Keller, 54, cultivates her reputation, distributing campaign literature showing a shadowy figure behind bars and the headline: "He won't be voting for Judge Sharon Keller."
Keller is "clearly not the friend of the criminal defendant, and she is active and aggressive in espousing her view of the law, which is very often -- almost always -- very pleasing to the prosecutors and not to the defense lawyers," said John Wright, a Huntsville defense attorney who has represented death-row clients before the state Court of Criminal Appeals.
On the night Keller refused to keep the court open, Michael Richard's lawyers had asked to file a last-minute appeal. They appealed through the federal system instead, and the Supreme Court turned down his case. Richard was put to death at 9:30 p.m. Sept. 25 for the rape and murder of a Houston-area woman.
Just hours earlier, the high court had agreed to review the constitutionality of lethal injection. Richard, 49, is the only person in the nation to have been executed since that day.
After Richard's execution, conservatives praised the judge for treating Richard like the killer he was. Civil rights activists vilified her as a cold-blooded jurist who denied a condemned man a final appeal.
Keller, who declined requests for an interview, was elected as a Republican to the Court of Criminal Appeals in 1994.
In 1998, she and four other judges on the court refused to grant a retrial to a man sentenced to 99 years for the rape and murder of a 16-year-old girl. DNA tests determined that semen found on the victim did not belong to Roy Criner.

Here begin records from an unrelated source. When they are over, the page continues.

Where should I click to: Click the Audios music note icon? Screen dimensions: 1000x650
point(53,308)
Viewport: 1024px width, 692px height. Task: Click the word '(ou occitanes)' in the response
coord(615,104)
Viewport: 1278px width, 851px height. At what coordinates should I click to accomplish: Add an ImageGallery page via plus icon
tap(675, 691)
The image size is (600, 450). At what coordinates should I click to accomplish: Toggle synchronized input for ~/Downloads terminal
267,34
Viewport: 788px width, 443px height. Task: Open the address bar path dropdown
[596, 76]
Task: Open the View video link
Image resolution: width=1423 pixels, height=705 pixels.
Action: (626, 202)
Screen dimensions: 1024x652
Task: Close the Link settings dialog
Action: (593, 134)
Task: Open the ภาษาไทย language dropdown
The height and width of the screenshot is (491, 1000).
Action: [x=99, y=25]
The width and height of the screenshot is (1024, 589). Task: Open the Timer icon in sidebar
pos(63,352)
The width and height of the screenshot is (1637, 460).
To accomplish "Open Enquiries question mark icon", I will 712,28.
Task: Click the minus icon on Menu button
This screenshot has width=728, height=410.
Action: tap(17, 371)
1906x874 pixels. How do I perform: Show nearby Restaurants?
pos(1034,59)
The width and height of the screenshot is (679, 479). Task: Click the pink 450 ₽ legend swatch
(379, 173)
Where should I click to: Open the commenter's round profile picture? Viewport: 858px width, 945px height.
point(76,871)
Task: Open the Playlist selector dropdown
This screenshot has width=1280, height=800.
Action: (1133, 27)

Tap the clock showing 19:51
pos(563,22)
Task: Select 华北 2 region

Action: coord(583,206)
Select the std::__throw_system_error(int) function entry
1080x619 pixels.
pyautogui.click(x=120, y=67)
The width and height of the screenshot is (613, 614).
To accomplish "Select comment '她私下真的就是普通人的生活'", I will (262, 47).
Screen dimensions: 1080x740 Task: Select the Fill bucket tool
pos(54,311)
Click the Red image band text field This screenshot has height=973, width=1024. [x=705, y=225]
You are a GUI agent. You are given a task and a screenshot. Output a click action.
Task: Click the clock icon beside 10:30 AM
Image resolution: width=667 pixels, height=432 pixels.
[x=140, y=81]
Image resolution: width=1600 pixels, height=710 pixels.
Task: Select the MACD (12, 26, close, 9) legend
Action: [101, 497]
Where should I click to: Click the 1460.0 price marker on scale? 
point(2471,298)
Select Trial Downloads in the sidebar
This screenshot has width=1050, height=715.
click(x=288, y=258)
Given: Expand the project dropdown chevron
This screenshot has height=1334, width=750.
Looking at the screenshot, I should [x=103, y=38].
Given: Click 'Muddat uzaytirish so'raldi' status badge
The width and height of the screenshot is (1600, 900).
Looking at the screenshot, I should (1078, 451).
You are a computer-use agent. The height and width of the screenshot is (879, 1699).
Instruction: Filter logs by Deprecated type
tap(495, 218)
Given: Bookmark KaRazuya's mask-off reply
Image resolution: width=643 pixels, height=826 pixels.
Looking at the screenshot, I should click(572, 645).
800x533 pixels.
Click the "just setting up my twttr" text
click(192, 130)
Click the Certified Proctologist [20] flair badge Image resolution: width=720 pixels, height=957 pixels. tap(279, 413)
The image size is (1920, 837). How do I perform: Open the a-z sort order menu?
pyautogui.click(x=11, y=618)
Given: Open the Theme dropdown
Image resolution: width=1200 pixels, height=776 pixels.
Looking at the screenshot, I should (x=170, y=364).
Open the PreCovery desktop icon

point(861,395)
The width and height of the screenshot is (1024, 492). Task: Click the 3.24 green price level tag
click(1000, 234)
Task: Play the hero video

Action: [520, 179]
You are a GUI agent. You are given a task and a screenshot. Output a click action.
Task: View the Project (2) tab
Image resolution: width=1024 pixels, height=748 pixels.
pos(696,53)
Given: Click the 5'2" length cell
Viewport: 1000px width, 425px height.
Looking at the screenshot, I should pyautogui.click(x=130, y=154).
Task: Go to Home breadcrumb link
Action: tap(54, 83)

In her opinion, she speculated that the absence of Criner's semen may signal "a failure to ejaculate ... or it may establish a condom was used." Keller also noted that the victim was promiscuous.
"You could not deal with them on arguments that made any sense," said Mike Charlton, who represented Criner and is now an assistant federal defender in Nevada.
"If you're a criminal defense attorney in Texas, you expect to lose a majority of cases. But there are some cases that you're supposed to win, and the Roy Criner case is one of those cases. He was so obviously innocent."
Gov. George W. Bush pardoned Criner in 2000.
In the Criner case "there were a lot of issues that went back and forth," said Rob Kepple, executive director of the Texas District and County Attorneys Association. "She came down on one side of it, but it was a principled answer ... she's very intellectually honest."